The Kids Show (2012)

Q Theatre, Rangatira, Auckland

14/10/2012 - 14/10/2012

Tempo Dance Festival 2012

Production Details



The Kids show is back by popular demand!  So popular, in fact, that this spectacular show is now in Q Theatre’s Rangatira.  Performances in hip hop, contemporary, jazz, Pacific Island dance and Bollywood from some of Auckland’s top dance studios and youth dance groups feature in this year’s line-up:  Mt Eden Ballet Academy, Pointy Puppies Dance, The Dance Studio, BoyzDance, Wasabi Dance Crew, Monisha Kumar School of Dance, Pacific Dance New Zealand and more.
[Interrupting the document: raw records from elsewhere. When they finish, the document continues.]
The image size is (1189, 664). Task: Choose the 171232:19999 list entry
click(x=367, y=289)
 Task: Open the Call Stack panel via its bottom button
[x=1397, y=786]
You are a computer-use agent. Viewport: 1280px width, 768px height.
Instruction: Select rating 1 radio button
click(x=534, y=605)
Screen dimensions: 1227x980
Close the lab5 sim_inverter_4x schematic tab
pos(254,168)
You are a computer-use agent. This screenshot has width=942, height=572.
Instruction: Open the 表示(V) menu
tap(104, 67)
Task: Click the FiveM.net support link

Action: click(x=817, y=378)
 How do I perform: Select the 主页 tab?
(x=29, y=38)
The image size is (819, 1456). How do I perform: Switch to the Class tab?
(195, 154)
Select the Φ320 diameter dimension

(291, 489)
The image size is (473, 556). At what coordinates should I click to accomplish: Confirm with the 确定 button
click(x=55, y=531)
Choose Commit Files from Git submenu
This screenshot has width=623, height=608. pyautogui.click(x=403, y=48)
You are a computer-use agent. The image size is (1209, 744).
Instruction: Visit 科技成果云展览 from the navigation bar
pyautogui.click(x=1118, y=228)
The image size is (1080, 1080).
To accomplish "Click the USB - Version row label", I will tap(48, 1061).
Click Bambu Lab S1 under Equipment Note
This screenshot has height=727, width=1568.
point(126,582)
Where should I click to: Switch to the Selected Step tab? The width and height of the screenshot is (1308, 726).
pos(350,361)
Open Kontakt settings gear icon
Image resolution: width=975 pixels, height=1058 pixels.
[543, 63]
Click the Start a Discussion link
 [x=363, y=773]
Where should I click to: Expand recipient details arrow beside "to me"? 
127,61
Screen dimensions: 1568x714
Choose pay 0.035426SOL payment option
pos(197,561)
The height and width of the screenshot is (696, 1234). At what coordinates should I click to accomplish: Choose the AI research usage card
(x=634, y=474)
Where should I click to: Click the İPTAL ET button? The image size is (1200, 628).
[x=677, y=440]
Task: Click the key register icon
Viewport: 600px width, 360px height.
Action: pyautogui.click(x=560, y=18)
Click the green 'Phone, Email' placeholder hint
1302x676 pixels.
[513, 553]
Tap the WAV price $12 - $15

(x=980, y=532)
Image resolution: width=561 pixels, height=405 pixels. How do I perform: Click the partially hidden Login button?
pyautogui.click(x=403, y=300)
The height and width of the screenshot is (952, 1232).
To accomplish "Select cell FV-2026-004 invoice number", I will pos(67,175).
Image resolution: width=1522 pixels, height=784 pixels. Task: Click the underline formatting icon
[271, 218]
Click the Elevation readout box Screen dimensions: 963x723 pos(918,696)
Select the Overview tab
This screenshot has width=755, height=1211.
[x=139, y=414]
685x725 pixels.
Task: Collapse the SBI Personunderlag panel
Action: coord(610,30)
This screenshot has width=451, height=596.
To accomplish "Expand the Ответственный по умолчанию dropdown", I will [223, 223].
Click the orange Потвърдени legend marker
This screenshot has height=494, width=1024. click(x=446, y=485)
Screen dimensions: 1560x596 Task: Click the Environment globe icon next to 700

The Kids Show is designed to showcase the best of youth dance in Auckland, and this year’s programme is no exception.  It’s dance by kids, for kids – and fun for the whole family.




1 hour

Beyond the ordinary idea of performing dance

Review by Felicity Molloy 14th Oct 2012

The Kids show at Tempo is one of the ingredients that give the festival its reason for being. Sunday afternoon in a dark theatre space seems a stark contrast to the jammin’ heavin’ cultural beats of Diwali outside. However, as much as Diwali is a festival that rejoices in ‘awareness of the inner light’, The Kids Show rejoices the radiance of children dancing their hearts out.
 
This is fledgling dance,  not all made by the kids, yet a diverse showcase of Auckland’s dance studios at work. On that note, I did some quick arithmetic and decided that the audience could have been bigger. If each of the 89 dancers I counted in the well rehearsed curtain call brought a couple of parents and a selection of supportive relations, the house would have been full.
 
There are 19 works on this programme, so I am going to list the groups in alphabetical order and then review the show. Not all dancers have been listed in the programme.
 
East AucklandPerforming Arts – Dance Unlimited
HighJinx
Highland Dance Company of NZ – Auckland Regional Group
June’sDanceSchool
MtEdenBalletAcademy
Norris Studio
NZ Academy ofHighlandand National Dancing – North shore Dancers
Pointy Puppies
The Dance Studio
Wasabi Dance Crew
and
Pacific dance was listed but only performed in the 4pm show; I attended the 2pm one.
 
From circus arts, funksta hiphop, imaginative contemporary, introverted interpretive, pure classical ballet, Scottish dance and sweet jazz, the programme takes us through an eclectic mix of styles, some genre diversity, brief cultural representation, and little difference in terms of performance confidence, ability and enthusiasm. Central to the works on show are themes of grace, the dancers pleasing themselves as-well as the audience, tantalizing leggy efforts and a restored musicality. By this I mean I have watched years of contemporary dance in visible denial of the rhythms inherent in accompanying soundtracks.
 
Although the show as a whole would do well to have an Artistic Director, what is clearly collated as a fluid piece-to-piece programme only occasionally strays from becoming a most remarkable and memorable event. All dances are well rehearsed. I particularly liked my audience member grandson’s recognition of the song from Lady and the Tramp and the early, sensuous elegance of Emily Da in a solo titled Siamese Cat, choreographed by Melinda Palmer. The lovely moment-by-moment aerial dexterity of HighJinx aslo shifts the parameters of what to regard as dance.
 
On a different note is the tiny duet choreographed by Geordan Wilcox. The dancers, Lily Johns and Maya Keast from East Auckland’s Dance Unlimited mark a new generation of performance focus. Though elusive in terms of grandeur, these two dancers transcend their choreographic vocabulary and reveal the dance through a sensory involvement within their movement.  
 

Another example of performance sophistication is featured in the abandoned style of dancing which bled through an almost militaristic structure in Day & Night, a work by Kaila Paige-Middleton-Echave.  More and more outstanding moments come with each viewing of the exciting vibrancy of the Cesan Dance Studio world, and on this occasion, are beautifully matched by the exacting precision of Mt Eden Ballet Academy, the exquisite frailty of the tiny Pointy Puppies, the funny precociousness of Wasabi Dance Crew and the gorgeous footwork (and costumes) of the Scottish dance schools.

 
As we celebrate these new dancing bodies in performance, it is easy to see that there is something in the Kids Show that is beyond the ordinary idea of performing dance and just as easy to see collaborative minds at work. The Kids Show would be easy to dismiss as something just for the family, but with some forethought in terms of artistic development it could certainly foreshadow the birthright of a diverse and rejuvenating dance community.